In daily habits, Marley and Jobs were both: vegetarians, non-alcoholic and cannabis users. In an interview with the Department of Defense, Jobs went on record saying that the last time he got “high” was in 1977. Jobs explained cannabis helped him relax and made him more creative. For Marley, cannabis use was a spiritual lubricant advocated by Rastafarian beliefs. And neither were exemplary in some aspect of personal conduct. But abrasive relationships didn’t seem to diminish the wonderment of their accomplishments.
For Job’s, a college dropout, the science behind computer programming was never an interest because it required formal education. He had a passion for calligraphy during his short time at Reed College because it was, “artistically subtle in a way science can’t capture,” according to Jobs. In a similar vein, Marley said, “Reggae music is a people music. Reggae music is news. Is news about your own self, your own history, things that they wouldn’t teach you in a school…”
Neither Marley nor Jobs had their biological fathers present in their lives. In fact, their fathers came from faraway places and from different cultures – and this “mixed blood” impacted their identities as coming from poverty, exile, and dislocation and from the margins of society. Bob Marley’s father, Norval Marley, was a white Jamaican originally from Sussex, England, whose family claimed Syrian Jewish origins. Steve Jobs’ father, Abdulfattah “John” Jandali, grew up in Homs, Syria and was born into an Arab Muslim household. In an amazing twist of fate, Jobs was a customer at a Mediterranean restaurant in San Jose, CA without realizing that it was owned by his biological father. The two met on a casual basis, and later, through Job’s sister, Mona Simpson, he learned the man at the restaurant was his biological father. “It was amazing,” Jobs later said of the revelation. “I had been to that restaurant a few times, and I remember meeting the owner. He was Syrian. Balding. We shook hands.”
Finally, both Marley and Jobs fathered children out of wedlock.
No artist, religious leader or technologist can have a global impact without fulfilling a basic need or urge in people who are willing to receive it. So perhaps the question about the connection between Marley and Jobs has more to do with “why” than “what” makes them such a powerful force years after their deaths. Could it be that feelings of oppression (mental slavery), loss of identity and dislocation resonate with millions of people?

RECORDED DATA:
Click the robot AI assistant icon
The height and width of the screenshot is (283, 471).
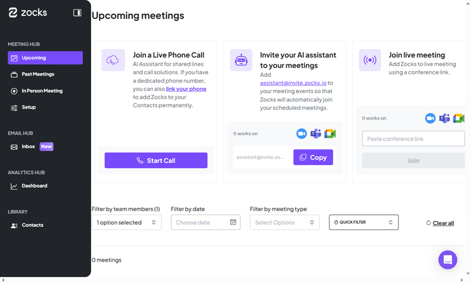(x=241, y=60)
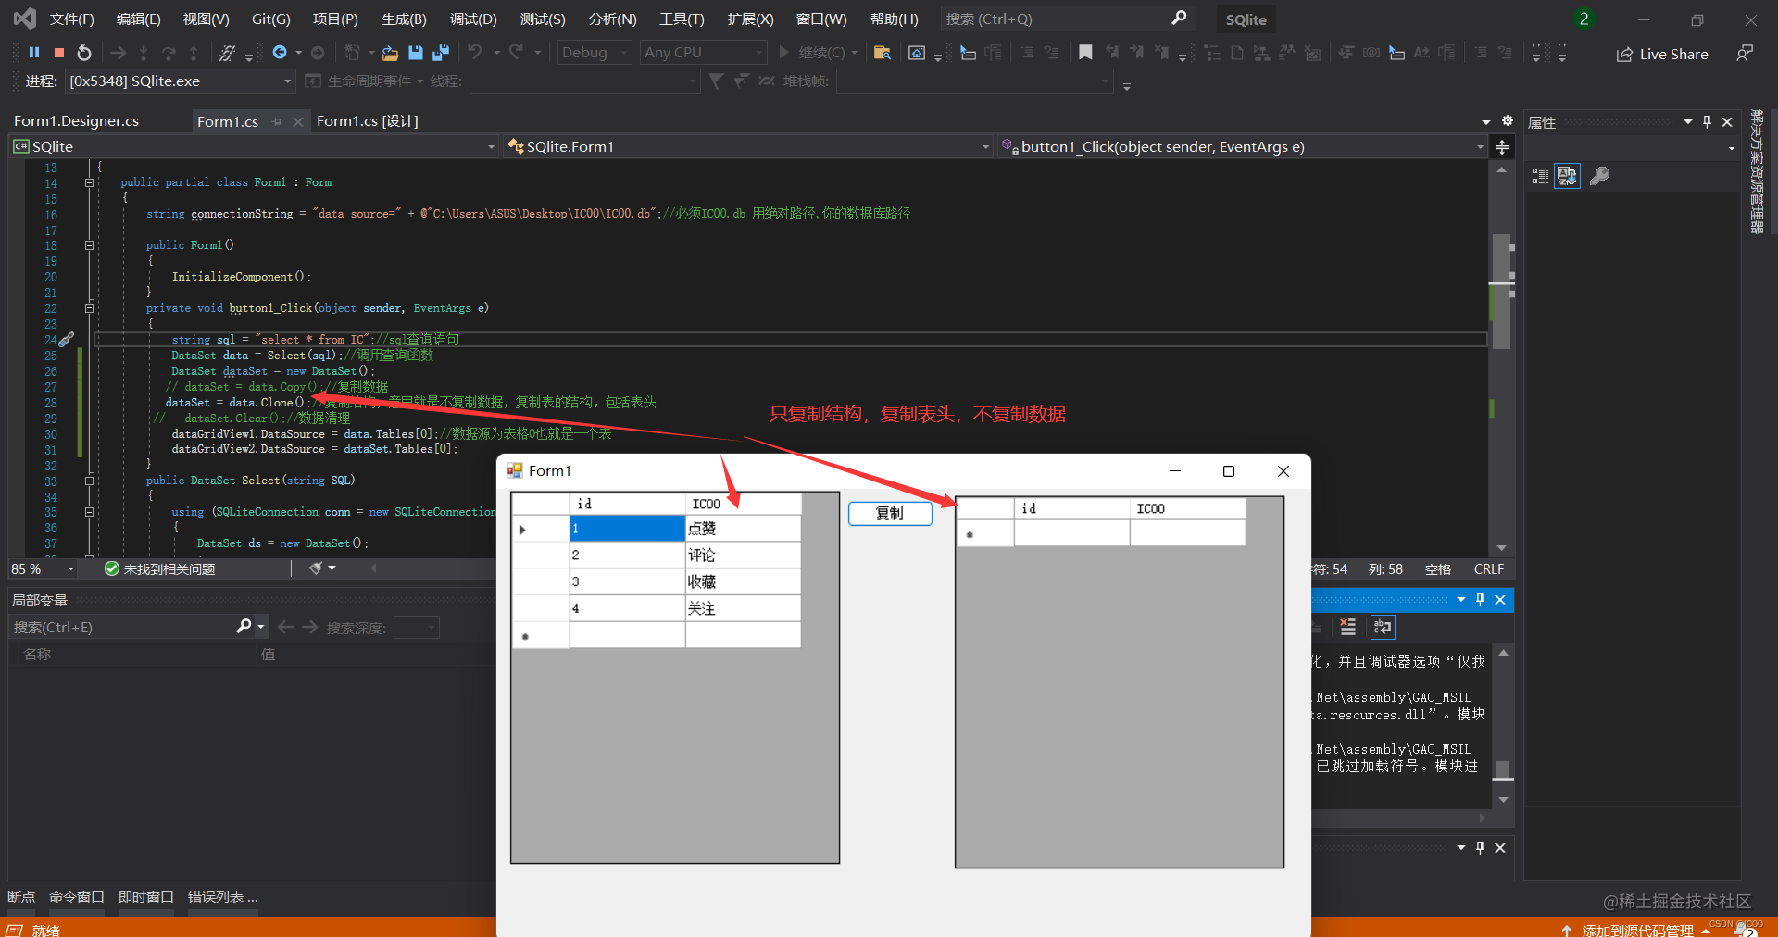Screen dimensions: 1778x937
Task: Click the Live Share button
Action: click(x=1662, y=54)
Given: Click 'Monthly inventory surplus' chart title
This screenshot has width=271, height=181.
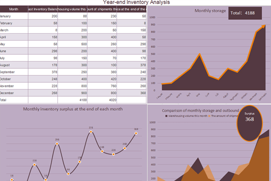Looking at the screenshot, I should tap(73, 109).
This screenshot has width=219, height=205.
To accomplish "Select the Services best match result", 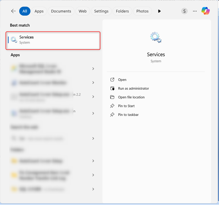I will click(53, 40).
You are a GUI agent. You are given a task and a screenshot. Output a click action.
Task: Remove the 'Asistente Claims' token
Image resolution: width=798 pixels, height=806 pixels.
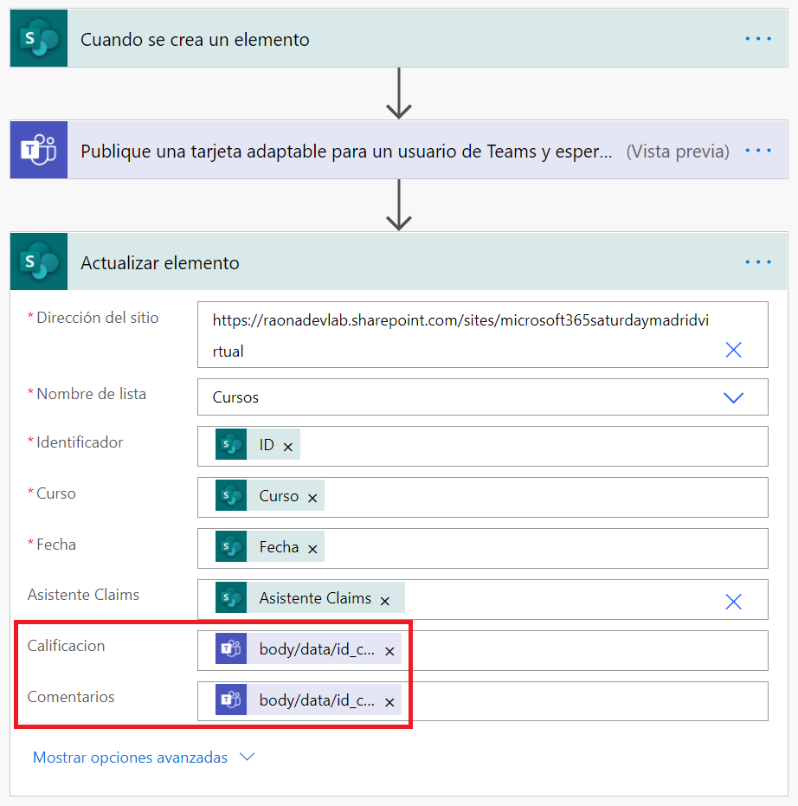[x=385, y=600]
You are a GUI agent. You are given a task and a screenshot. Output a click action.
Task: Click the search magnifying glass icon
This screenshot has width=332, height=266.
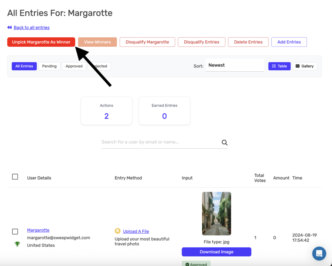click(224, 142)
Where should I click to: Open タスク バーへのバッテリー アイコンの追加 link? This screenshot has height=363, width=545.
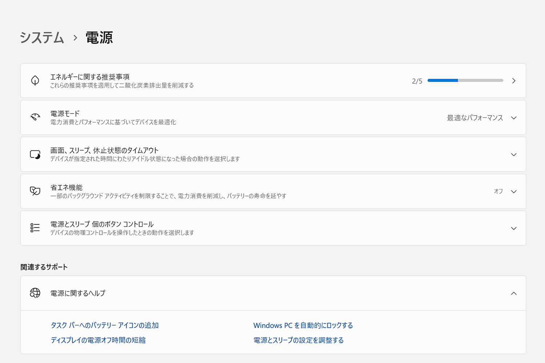105,325
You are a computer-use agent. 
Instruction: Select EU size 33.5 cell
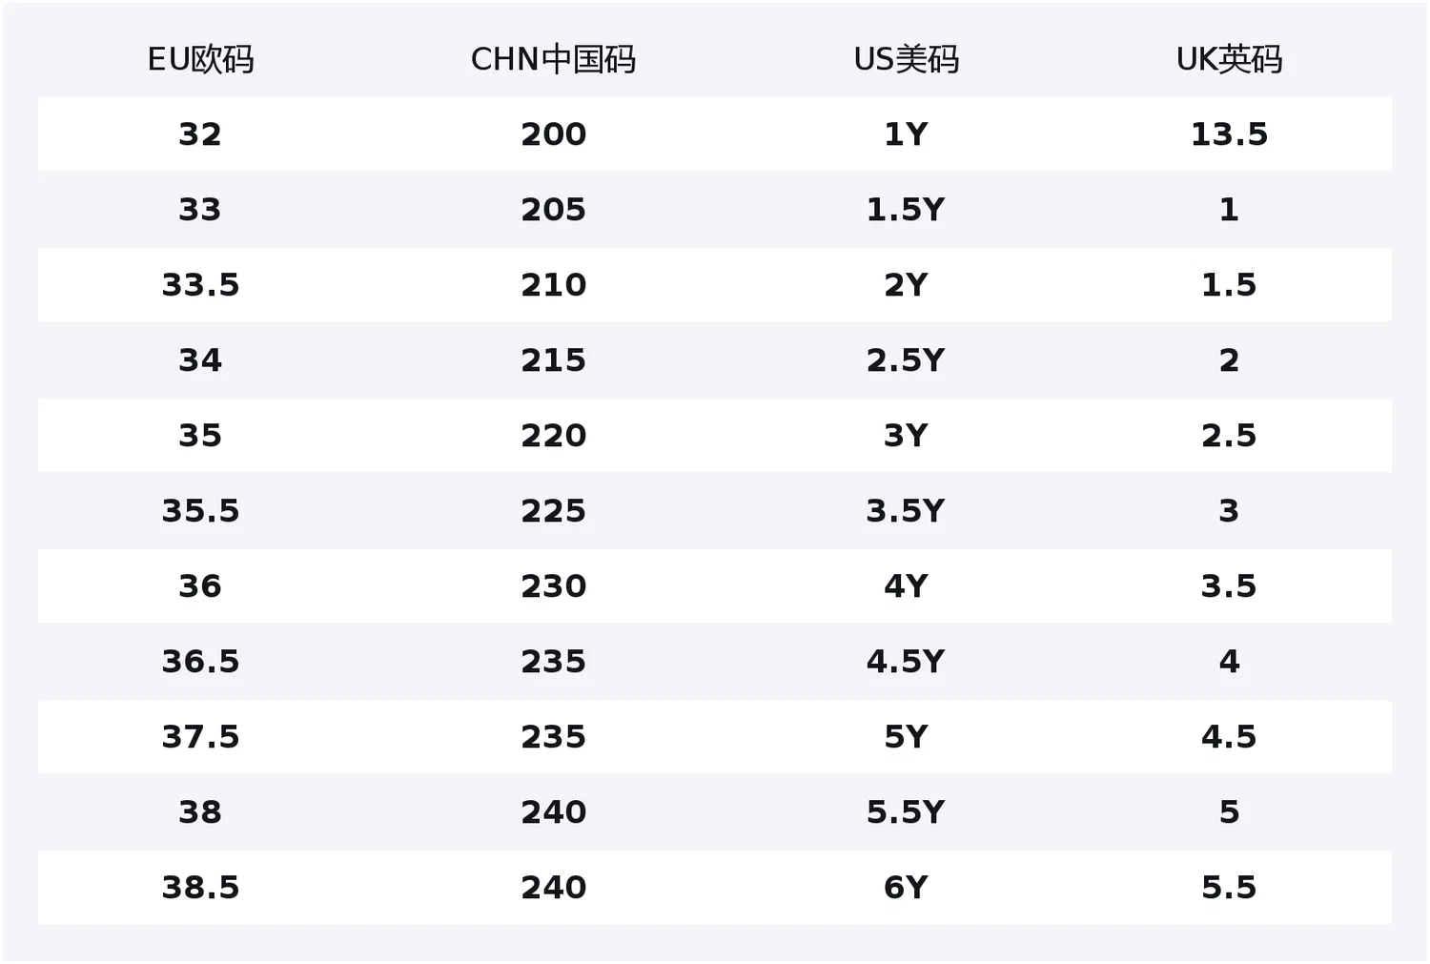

ACTION ITEM:
Set down the entire passage above comparing Bob Marley and Steve Jobs word for word.

OUTPUT FOR THIS TASK:
In daily habits, Marley and Jobs were both: vegetarians, non-alcoholic and cannabis users. In an interview with the Department of Defense, Jobs went on record saying that the last time he got “high” was in 1977. Jobs explained cannabis helped him relax and made him more creative. For Marley, cannabis use was a spiritual lubricant advocated by Rastafarian beliefs. And neither were exemplary in some aspect of personal conduct. But abrasive relationships didn’t seem to diminish the wonderment of their accomplishments.
For Job’s, a college dropout, the science behind computer programming was never an interest because it required formal education. He had a passion for calligraphy during his short time at Reed College because it was, “artistically subtle in a way science can’t capture,” according to Jobs. In a similar vein, Marley said, “Reggae music is a people music. Reggae music is news. Is news about your own self, your own history, things that they wouldn’t teach you in a school…”
Neither Marley nor Jobs had their biological fathers present in their lives. In fact, their fathers came from faraway places and from different cultures – and this “mixed blood” impacted their identities as coming from poverty, exile, and dislocation and from the margins of society. Bob Marley’s father, Norval Marley, was a white Jamaican originally from Sussex, England, whose family claimed Syrian Jewish origins. Steve Jobs’ father, Abdulfattah “John” Jandali, grew up in Homs, Syria and was born into an Arab Muslim household. In an amazing twist of fate, Jobs was a customer at a Mediterranean restaurant in San Jose, CA without realizing that it was owned by his biological father. The two met on a casual basis, and later, through Job’s sister, Mona Simpson, he learned the man at the restaurant was his biological father. “It was amazing,” Jobs later said of the revelation. “I had been to that restaurant a few times, and I remember meeting the owner. He was Syrian. Balding. We shook hands.”
Finally, both Marley and Jobs fathered children out of wedlock.
No artist, religious leader or technologist can have a global impact without fulfilling a basic need or urge in people who are willing to receive it. So perhaps the question about the connection between Marley and Jobs has more to do with “why” than “what” makes them such a powerful force years after their deaths. Could it be that feelings of oppression (mental slavery), loss of identity and dislocation resonate with millions of people?